- [Your instructions] Quote the records exactly, from the line containing "is (320, 300)." down to the line containing "at (1552, 26).", both included.

- [Data records]
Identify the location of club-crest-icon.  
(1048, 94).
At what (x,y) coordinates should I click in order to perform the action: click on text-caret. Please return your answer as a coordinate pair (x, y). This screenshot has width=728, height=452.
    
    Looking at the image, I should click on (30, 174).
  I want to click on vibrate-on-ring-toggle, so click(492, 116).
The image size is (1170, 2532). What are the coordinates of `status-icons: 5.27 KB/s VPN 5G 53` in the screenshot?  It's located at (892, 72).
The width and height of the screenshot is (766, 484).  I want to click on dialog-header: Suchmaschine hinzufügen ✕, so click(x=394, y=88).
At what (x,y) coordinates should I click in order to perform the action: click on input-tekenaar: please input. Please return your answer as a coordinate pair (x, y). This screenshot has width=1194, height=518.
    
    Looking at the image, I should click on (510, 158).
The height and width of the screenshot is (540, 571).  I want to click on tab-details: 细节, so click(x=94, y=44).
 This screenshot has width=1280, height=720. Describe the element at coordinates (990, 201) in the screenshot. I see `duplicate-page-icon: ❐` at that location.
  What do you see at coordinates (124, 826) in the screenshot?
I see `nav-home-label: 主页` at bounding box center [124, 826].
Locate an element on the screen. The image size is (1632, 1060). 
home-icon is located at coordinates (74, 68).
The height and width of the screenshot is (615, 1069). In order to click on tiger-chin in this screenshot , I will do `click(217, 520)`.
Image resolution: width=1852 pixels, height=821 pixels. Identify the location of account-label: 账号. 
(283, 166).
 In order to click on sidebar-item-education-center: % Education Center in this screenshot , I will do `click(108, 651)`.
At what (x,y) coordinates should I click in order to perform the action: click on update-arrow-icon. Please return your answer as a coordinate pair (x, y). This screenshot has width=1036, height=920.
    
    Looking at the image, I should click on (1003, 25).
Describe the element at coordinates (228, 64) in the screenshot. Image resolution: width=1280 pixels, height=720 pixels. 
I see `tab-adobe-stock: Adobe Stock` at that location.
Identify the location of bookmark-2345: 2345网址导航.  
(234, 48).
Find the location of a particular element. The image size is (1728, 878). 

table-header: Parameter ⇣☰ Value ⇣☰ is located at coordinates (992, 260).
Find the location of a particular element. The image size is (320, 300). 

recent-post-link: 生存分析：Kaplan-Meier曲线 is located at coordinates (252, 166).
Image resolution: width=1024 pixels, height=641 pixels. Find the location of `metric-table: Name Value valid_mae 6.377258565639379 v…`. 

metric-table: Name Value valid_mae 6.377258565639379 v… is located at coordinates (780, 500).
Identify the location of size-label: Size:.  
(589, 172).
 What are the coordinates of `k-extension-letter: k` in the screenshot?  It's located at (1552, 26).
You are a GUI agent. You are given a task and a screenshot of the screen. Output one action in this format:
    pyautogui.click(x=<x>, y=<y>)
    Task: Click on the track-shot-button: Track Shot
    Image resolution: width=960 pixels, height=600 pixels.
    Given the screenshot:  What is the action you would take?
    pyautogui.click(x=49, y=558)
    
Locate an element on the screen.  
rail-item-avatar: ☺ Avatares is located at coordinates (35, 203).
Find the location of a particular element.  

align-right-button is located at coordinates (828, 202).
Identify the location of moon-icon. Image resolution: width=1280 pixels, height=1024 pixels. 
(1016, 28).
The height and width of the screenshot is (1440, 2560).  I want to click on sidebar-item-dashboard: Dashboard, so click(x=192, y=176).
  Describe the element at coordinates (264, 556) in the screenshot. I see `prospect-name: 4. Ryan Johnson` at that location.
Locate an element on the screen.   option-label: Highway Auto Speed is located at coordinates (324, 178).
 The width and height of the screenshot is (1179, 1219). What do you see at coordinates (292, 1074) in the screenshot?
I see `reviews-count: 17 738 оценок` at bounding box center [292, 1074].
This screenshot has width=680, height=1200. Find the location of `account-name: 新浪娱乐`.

- [Result of the task]
Find the location of a particular element. The image size is (320, 300). 

recent-post-link: 生存分析：Kaplan-Meier曲线 is located at coordinates (252, 166).
Image resolution: width=1024 pixels, height=641 pixels. Find the location of `metric-table: Name Value valid_mae 6.377258565639379 v…`. 

metric-table: Name Value valid_mae 6.377258565639379 v… is located at coordinates (780, 500).
Identify the location of size-label: Size:.  
(589, 172).
 What are the coordinates of `k-extension-letter: k` in the screenshot?  It's located at (1552, 26).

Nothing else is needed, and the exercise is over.